Juggling might seem like something best left to professional clowns, but a new study has found it can increase the size of your brain.
Research conducted by the Department of Clinical Neurology at Oxford University, found activities that test the mind and body at the same time seem to increase the brain's 'white matter' the brain's neural connections by as much as five percent.
As a bonus, these types of tasks improve hand-eye coordination and agility.
The research team enrolled 24 young adults in the study, who were given brain scans before the testing commenced.
Half the participants were then given training sessions in how to juggle and instructed to practice for at least 30 minutes a day.
At the end of six weeks of training, a second set of brain scans were taken, which clearly showed an increase in white matter in those people who had practised juggling daily.
While previous studies have suggested that different mental activities and practices can change and grow 'grey matter' which is the part of the brain involved in processing, comprehending and retrieving information this is one of the first studies to show an effect on the brain's white matter, which controls our ability to see and react to things.

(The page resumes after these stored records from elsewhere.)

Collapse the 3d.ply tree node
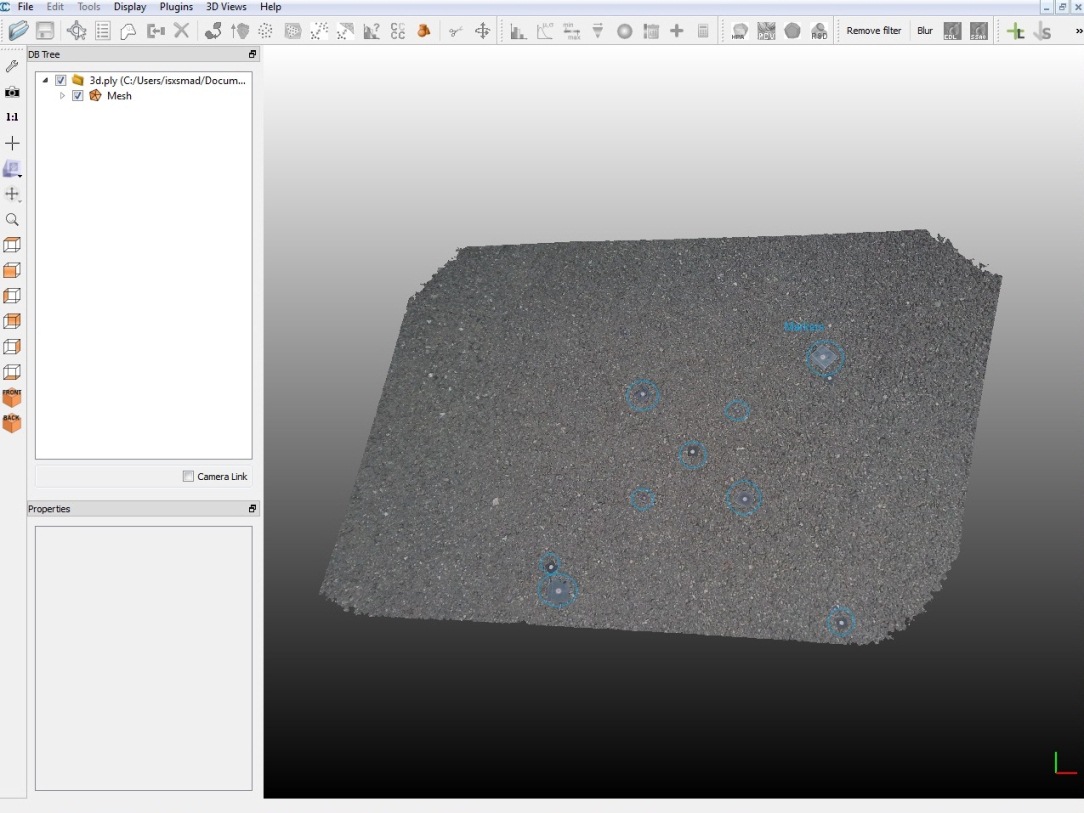The width and height of the screenshot is (1084, 813). click(45, 80)
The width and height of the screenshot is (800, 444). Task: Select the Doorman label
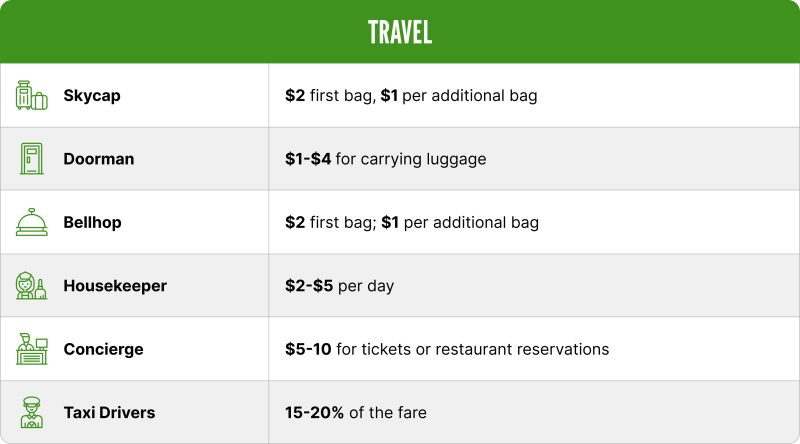(x=98, y=159)
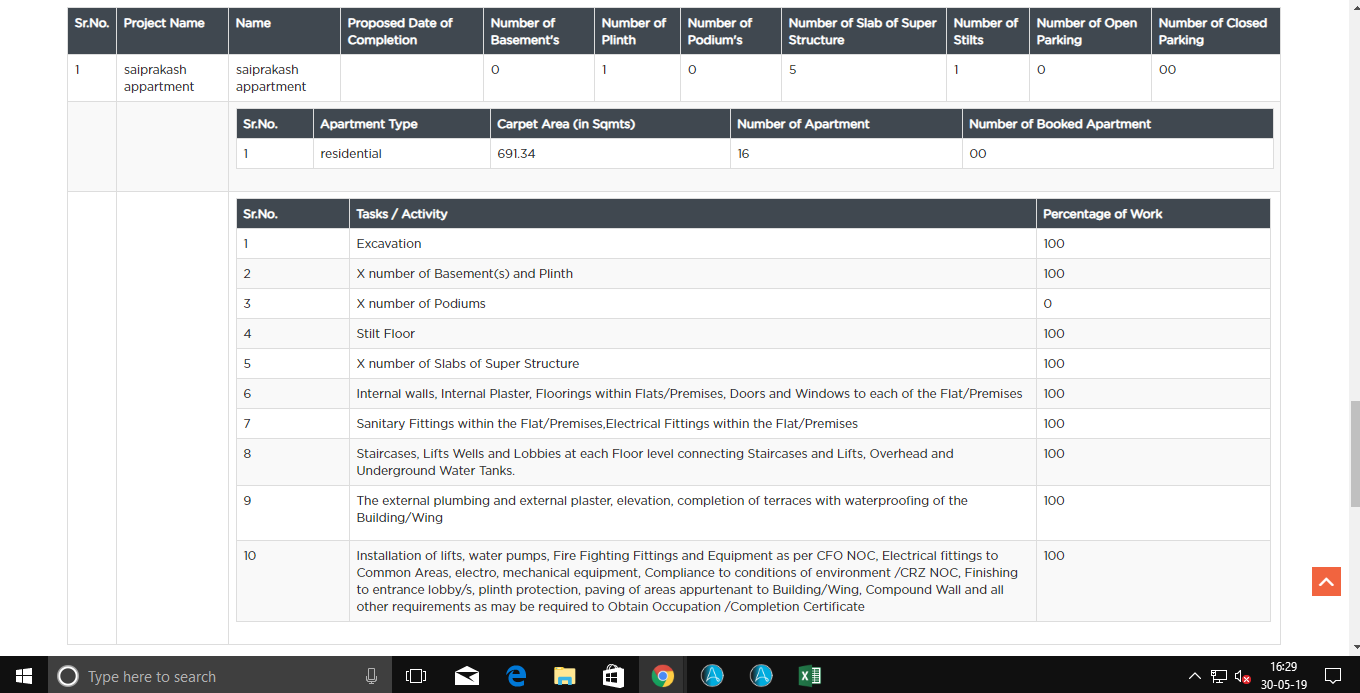1360x693 pixels.
Task: Open Microsoft Edge from the taskbar
Action: coord(516,676)
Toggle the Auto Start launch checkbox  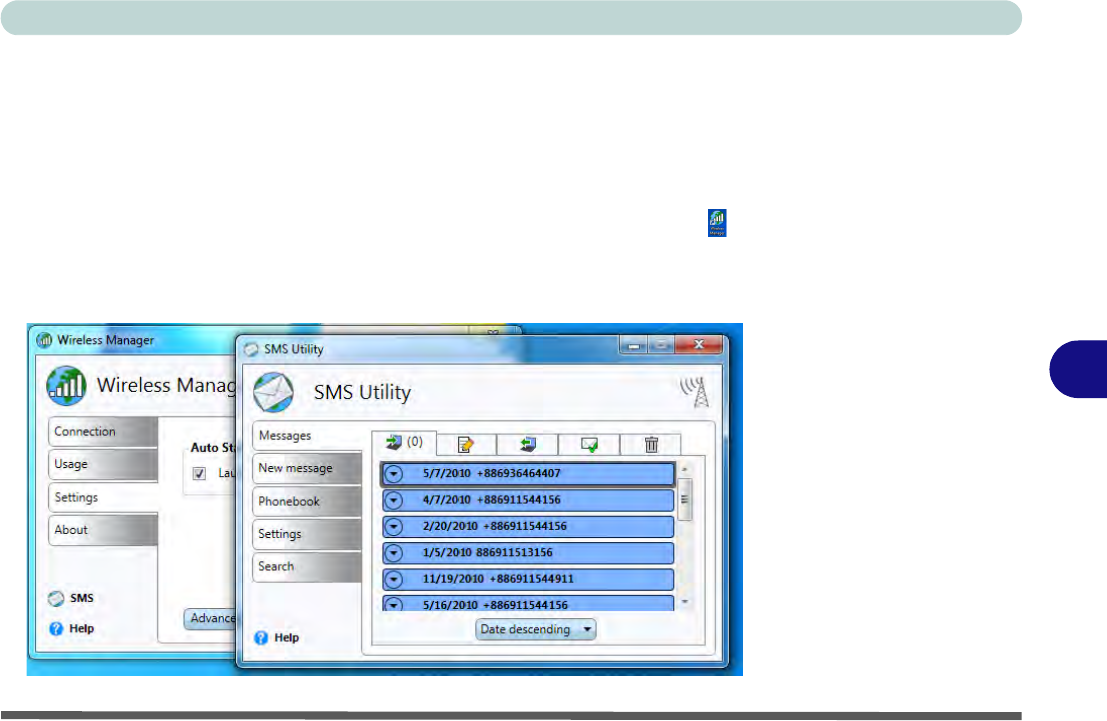pos(199,473)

Therefore, this study has potential significance for the treatment of diseases like multiple sclerosis, Parkinson's and Alzheimer's, where neural pathways and brain 'cabling' are damaged.

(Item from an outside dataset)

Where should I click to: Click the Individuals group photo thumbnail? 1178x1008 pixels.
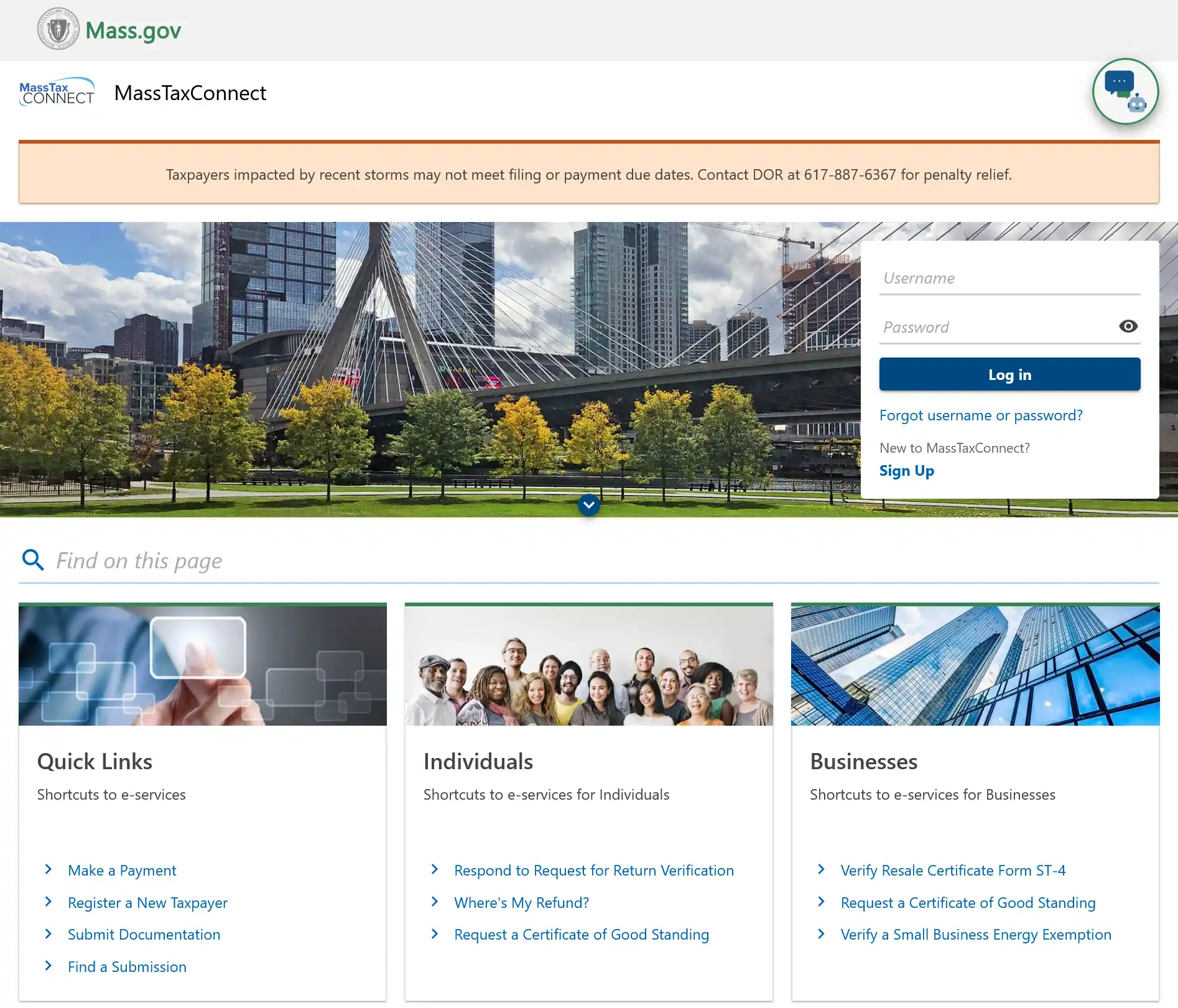coord(588,665)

If juggling doesn't appeal, try any sport that requires your complete attention table tennis, skipping, and hula hooping are three more good (and fun) ones.
Even if you can't keep those balls in the air, or that hoop around your waist, remember that the important outcome of this study was that it was the amount of time spent practising, not the level of skill achieved, that had the brain-boosting benefit.
This study was published in the journal Nature Neuroscience.